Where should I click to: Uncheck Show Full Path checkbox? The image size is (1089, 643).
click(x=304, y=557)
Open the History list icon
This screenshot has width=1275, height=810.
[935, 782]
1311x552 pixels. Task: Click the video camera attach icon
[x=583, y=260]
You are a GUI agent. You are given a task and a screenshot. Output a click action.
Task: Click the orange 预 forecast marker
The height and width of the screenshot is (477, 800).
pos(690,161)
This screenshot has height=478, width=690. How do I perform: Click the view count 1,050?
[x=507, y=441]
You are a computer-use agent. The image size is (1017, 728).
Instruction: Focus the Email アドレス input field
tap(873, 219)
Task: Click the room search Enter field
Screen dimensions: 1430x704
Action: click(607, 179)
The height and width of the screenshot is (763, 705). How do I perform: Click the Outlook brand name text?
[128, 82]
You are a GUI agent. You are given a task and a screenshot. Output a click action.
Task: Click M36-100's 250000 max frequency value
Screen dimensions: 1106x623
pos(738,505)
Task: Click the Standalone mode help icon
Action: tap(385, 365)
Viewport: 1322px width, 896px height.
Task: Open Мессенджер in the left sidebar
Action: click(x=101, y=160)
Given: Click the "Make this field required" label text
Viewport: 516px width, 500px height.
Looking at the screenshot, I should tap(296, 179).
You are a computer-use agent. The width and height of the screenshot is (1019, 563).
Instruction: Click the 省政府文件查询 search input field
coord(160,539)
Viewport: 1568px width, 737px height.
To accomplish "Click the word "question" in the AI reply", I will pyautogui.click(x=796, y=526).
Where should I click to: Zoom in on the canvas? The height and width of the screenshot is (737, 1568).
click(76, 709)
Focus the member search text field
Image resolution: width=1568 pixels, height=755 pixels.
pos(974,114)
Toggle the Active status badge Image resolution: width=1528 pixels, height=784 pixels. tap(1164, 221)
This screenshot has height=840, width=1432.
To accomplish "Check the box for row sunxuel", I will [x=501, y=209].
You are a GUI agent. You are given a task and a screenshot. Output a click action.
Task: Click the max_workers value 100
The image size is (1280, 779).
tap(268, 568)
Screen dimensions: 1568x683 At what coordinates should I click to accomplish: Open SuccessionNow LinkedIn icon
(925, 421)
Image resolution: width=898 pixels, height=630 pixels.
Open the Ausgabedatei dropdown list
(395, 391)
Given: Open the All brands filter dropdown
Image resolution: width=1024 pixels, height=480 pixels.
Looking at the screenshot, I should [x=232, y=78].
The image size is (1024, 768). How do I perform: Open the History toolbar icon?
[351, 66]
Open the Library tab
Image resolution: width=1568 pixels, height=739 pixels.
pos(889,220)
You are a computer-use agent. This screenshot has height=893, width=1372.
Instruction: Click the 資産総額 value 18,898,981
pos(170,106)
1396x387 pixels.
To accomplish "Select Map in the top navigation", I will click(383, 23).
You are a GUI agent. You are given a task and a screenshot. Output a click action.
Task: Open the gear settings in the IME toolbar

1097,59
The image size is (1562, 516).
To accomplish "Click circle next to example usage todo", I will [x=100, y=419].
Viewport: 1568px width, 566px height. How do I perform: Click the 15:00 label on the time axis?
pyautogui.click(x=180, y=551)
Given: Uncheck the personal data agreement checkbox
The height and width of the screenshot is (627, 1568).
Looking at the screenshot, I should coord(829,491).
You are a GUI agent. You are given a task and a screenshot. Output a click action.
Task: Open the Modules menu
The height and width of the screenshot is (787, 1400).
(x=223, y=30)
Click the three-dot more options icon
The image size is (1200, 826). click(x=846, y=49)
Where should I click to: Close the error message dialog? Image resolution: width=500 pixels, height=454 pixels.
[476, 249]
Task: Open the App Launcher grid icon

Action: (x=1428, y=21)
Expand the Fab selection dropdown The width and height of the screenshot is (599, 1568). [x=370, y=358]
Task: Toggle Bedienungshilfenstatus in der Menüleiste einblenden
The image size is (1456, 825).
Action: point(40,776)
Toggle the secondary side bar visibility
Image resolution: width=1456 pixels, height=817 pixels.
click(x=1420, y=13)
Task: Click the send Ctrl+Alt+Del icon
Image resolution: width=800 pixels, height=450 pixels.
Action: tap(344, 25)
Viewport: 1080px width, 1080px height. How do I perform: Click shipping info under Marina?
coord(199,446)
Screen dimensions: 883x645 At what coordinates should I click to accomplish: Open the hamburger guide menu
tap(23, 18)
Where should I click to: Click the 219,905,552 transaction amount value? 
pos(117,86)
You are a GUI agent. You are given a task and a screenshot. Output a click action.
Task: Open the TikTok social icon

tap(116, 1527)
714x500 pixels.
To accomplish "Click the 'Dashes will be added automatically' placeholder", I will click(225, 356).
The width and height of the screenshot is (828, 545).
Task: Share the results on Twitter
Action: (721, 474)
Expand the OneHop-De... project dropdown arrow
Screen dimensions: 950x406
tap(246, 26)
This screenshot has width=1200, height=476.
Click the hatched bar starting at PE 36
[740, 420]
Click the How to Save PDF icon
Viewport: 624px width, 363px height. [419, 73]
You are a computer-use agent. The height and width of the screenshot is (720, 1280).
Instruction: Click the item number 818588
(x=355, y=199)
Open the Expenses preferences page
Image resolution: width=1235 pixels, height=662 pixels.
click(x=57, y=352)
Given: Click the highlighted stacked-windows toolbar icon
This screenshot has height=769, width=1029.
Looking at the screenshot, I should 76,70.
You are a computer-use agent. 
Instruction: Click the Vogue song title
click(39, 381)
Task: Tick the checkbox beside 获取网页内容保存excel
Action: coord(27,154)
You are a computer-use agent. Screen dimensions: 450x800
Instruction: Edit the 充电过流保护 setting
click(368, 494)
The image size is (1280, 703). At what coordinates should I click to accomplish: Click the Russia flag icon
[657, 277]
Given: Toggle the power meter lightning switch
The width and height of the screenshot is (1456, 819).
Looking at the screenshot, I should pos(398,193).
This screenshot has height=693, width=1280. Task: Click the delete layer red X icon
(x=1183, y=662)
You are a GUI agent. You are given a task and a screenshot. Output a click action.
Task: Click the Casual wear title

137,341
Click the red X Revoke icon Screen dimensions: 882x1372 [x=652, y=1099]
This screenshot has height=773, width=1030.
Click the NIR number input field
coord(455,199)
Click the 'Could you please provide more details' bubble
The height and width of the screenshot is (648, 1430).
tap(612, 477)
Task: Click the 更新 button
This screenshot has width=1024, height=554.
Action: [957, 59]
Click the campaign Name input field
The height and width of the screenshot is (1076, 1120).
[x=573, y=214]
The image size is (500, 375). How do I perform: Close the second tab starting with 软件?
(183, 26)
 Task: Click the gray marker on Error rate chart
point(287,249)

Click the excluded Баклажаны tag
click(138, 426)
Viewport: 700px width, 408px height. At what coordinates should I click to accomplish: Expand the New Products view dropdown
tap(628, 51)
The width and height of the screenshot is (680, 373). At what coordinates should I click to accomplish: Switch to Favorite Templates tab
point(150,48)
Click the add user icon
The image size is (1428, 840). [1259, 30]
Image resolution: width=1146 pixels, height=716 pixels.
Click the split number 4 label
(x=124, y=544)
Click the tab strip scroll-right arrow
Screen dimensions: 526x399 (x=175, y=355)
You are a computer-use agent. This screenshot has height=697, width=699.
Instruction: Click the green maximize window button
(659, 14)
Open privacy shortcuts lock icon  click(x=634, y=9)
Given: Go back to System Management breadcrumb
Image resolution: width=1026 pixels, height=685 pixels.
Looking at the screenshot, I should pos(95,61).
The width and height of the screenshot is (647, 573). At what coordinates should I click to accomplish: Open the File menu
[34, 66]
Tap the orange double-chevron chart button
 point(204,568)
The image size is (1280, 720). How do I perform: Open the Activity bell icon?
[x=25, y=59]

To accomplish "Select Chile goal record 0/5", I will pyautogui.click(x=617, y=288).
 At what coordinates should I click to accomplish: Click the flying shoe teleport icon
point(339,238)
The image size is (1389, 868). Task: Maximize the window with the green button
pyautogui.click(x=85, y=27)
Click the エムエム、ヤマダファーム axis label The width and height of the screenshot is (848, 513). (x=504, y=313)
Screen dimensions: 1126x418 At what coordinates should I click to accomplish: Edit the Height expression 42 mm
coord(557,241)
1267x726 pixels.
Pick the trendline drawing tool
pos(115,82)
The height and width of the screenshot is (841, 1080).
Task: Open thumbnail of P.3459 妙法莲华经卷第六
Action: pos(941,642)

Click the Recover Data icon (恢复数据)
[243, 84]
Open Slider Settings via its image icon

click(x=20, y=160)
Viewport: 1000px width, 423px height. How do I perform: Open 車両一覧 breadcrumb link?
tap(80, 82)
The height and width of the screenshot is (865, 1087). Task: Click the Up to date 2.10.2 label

------------

■ YOUR TASK
Please copy the lines in the records above between the one holding "Toggle the Active" and the one holding "Image resolution: width=898", inclusive, exactly and with no other line.

■ ANSWER TO THIS EXERCISE
Toggle the Active status badge Image resolution: width=1528 pixels, height=784 pixels. tap(1164, 221)
This screenshot has height=840, width=1432.
To accomplish "Check the box for row sunxuel", I will [x=501, y=209].
You are a GUI agent. You are given a task and a screenshot. Output a click action.
Task: Click the max_workers value 100
The image size is (1280, 779).
tap(268, 568)
Screen dimensions: 1568x683 At what coordinates should I click to accomplish: Open SuccessionNow LinkedIn icon
(925, 421)
Image resolution: width=898 pixels, height=630 pixels.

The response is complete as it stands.